◆ SHORT TASK 1
Edit the collection entries from their first line through the line containing "The width and height of the screenshot is (657, 1167).", replacing "Describe" with "Explain" and leaving everything else unchanged.

◆ SELECTED EXTRACT
◆ ◆ ◆ ◆

# Who makes Trauma Shears?



## DT4EMS (May 2, 2006)

I am looking for a company that can "create" a version of Trauma Shears for me. I have a specific interest in mind.

Anyone know of a manufacturer? I would be ordering in bulk.


----------



## Wingnut (May 2, 2006)

Omg you suck DT lol. I've been trying to get 2 businesses going over a year and a half and you're popping stuff out like candy.  

I have no idea where you could get that info, just be careful, I know some of these "manufacturers" aren't always what they claim to be.  Good luck!


----------



## DT4EMS (May 2, 2006)

Wingnut said:
			
		

> Omg you suck DT lol. I've been trying to get 2 businesses going over a year and a half and you're popping stuff out like candy.
> 
> I have no idea where you could get that info, just be careful, I know some of these "manufacturers" aren't always what they claim to be.  Good luck!



Bwahaha!! Actually I want to do a little modification to them and have them available at DT4EMS courses.

And as far as the business thingy.......... I need about 10 of them to feed my Basketball Team sized family..........Bwahaha!!!


----------



## Jon (May 2, 2006)

◆ ◆ ◆ ◆

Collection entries
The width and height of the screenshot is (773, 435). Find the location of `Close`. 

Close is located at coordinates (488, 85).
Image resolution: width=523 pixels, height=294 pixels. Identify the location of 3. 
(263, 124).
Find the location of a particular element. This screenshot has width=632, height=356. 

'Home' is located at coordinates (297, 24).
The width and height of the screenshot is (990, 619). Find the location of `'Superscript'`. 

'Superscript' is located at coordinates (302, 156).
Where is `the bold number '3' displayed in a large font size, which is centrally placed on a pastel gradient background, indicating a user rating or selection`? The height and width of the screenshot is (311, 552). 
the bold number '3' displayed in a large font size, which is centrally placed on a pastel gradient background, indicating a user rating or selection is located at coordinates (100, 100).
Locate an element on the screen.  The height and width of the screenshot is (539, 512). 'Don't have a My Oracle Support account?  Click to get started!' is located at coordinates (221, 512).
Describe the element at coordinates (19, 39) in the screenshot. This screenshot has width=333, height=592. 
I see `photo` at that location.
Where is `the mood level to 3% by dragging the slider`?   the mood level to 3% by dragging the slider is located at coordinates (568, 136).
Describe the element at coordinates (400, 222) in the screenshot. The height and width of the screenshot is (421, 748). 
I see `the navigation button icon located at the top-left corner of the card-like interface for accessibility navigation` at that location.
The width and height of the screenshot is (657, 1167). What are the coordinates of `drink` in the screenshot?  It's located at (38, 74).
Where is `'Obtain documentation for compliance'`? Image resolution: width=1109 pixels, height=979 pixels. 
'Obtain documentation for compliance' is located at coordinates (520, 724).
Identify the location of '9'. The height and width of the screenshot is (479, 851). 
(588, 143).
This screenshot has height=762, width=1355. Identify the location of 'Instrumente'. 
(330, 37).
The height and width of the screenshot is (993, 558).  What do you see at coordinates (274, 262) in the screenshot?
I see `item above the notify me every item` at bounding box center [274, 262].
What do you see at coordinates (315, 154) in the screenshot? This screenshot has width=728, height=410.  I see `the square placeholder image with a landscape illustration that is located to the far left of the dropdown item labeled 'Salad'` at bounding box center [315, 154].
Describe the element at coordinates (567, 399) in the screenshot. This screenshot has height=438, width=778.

◆ ◆ ◆ ◆

◆ SHORT TASK 2
Answer these questions about the trauma shears thread:
(a) How long has Wingnut been trying to get two businesses going?
(b) Where does DT4EMS want the modified shears to be available?
(c) About how many businesses does DT4EMS say are needed to feed the family?

◆ FINAL RESULT 1
The width and height of the screenshot is (773, 435). Find the location of `Close`. 

Close is located at coordinates (488, 85).
Image resolution: width=523 pixels, height=294 pixels. Identify the location of 3. 
(263, 124).
Find the location of a particular element. This screenshot has width=632, height=356. 

'Home' is located at coordinates (297, 24).
The width and height of the screenshot is (990, 619). Find the location of `'Superscript'`. 

'Superscript' is located at coordinates (302, 156).
Where is `the bold number '3' displayed in a large font size, which is centrally placed on a pastel gradient background, indicating a user rating or selection`? The height and width of the screenshot is (311, 552). 
the bold number '3' displayed in a large font size, which is centrally placed on a pastel gradient background, indicating a user rating or selection is located at coordinates (100, 100).
Locate an element on the screen.  The height and width of the screenshot is (539, 512). 'Don't have a My Oracle Support account?  Click to get started!' is located at coordinates (221, 512).
Explain the element at coordinates (19, 39) in the screenshot. This screenshot has width=333, height=592. 
I see `photo` at that location.
Where is `the mood level to 3% by dragging the slider`?   the mood level to 3% by dragging the slider is located at coordinates (568, 136).
Explain the element at coordinates (400, 222) in the screenshot. The height and width of the screenshot is (421, 748). 
I see `the navigation button icon located at the top-left corner of the card-like interface for accessibility navigation` at that location.
The width and height of the screenshot is (657, 1167). What are the coordinates of `drink` in the screenshot?  It's located at (38, 74).

◆ FINAL RESULT 2
(a) Over a year and a half.
(b) At DT4EMS courses.
(c) About 10.